WHAT IS BEING ASKED ->
In this exercise, each record below is to be written out again exactly.

RECORDS FOR THIS EXERCISE ->
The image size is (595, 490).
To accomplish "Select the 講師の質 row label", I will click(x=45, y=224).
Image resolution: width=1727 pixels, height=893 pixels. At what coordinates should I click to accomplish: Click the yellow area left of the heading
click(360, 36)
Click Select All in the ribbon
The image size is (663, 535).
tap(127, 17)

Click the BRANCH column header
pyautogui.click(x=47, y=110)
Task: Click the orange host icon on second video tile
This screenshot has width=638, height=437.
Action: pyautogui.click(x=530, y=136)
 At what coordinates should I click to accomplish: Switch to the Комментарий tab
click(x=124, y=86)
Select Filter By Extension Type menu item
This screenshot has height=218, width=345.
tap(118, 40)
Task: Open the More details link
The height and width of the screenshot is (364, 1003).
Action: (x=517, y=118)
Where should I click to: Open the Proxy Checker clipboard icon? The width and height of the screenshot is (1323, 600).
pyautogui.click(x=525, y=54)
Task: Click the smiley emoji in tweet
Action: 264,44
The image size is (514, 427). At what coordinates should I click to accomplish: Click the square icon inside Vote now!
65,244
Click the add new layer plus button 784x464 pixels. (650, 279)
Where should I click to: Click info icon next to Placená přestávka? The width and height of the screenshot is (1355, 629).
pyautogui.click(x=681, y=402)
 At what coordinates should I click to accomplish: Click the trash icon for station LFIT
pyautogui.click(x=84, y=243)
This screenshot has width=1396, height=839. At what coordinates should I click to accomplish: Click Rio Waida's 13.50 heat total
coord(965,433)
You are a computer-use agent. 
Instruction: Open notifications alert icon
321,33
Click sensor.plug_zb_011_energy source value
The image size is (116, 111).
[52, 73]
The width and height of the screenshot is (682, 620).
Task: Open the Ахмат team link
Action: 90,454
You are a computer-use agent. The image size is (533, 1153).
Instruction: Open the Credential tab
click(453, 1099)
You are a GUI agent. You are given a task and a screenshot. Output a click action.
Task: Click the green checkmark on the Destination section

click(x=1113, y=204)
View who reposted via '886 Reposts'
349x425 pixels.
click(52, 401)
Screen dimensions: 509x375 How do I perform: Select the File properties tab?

RESPONSE AREA ->
The image size is (595, 490).
To accomplish "Select the 講師の質 row label", I will click(x=45, y=224).
Image resolution: width=1727 pixels, height=893 pixels. At what coordinates should I click to accomplish: Click the yellow area left of the heading
click(360, 36)
Click Select All in the ribbon
The image size is (663, 535).
tap(127, 17)

Click the BRANCH column header
pyautogui.click(x=47, y=110)
Task: Click the orange host icon on second video tile
This screenshot has width=638, height=437.
Action: pyautogui.click(x=530, y=136)
 At what coordinates should I click to accomplish: Switch to the Комментарий tab
click(x=124, y=86)
Select Filter By Extension Type menu item
This screenshot has height=218, width=345.
tap(118, 40)
Task: Open the More details link
The height and width of the screenshot is (364, 1003).
Action: (x=517, y=118)
Where should I click to: Open the Proxy Checker clipboard icon? The width and height of the screenshot is (1323, 600).
pyautogui.click(x=525, y=54)
Task: Click the smiley emoji in tweet
Action: 264,44
The image size is (514, 427). At what coordinates should I click to accomplish: Click the square icon inside Vote now!
65,244
Click the add new layer plus button 784x464 pixels. (650, 279)
Where should I click to: Click info icon next to Placená přestávka? The width and height of the screenshot is (1355, 629).
pyautogui.click(x=681, y=402)
 At what coordinates should I click to accomplish: Click the trash icon for station LFIT
pyautogui.click(x=84, y=243)
This screenshot has width=1396, height=839. At what coordinates should I click to accomplish: Click Rio Waida's 13.50 heat total
coord(965,433)
You are a computer-use agent. 
Instruction: Open notifications alert icon
321,33
Click sensor.plug_zb_011_energy source value
The image size is (116, 111).
[52, 73]
The width and height of the screenshot is (682, 620).
Task: Open the Ахмат team link
Action: 90,454
You are a computer-use agent. The image size is (533, 1153).
Instruction: Open the Credential tab
click(453, 1099)
You are a GUI agent. You are given a task and a screenshot. Output a click action.
Task: Click the green checkmark on the Destination section

click(x=1113, y=204)
View who reposted via '886 Reposts'
349x425 pixels.
click(52, 401)
Screen dimensions: 509x375 How do I perform: Select the File properties tab?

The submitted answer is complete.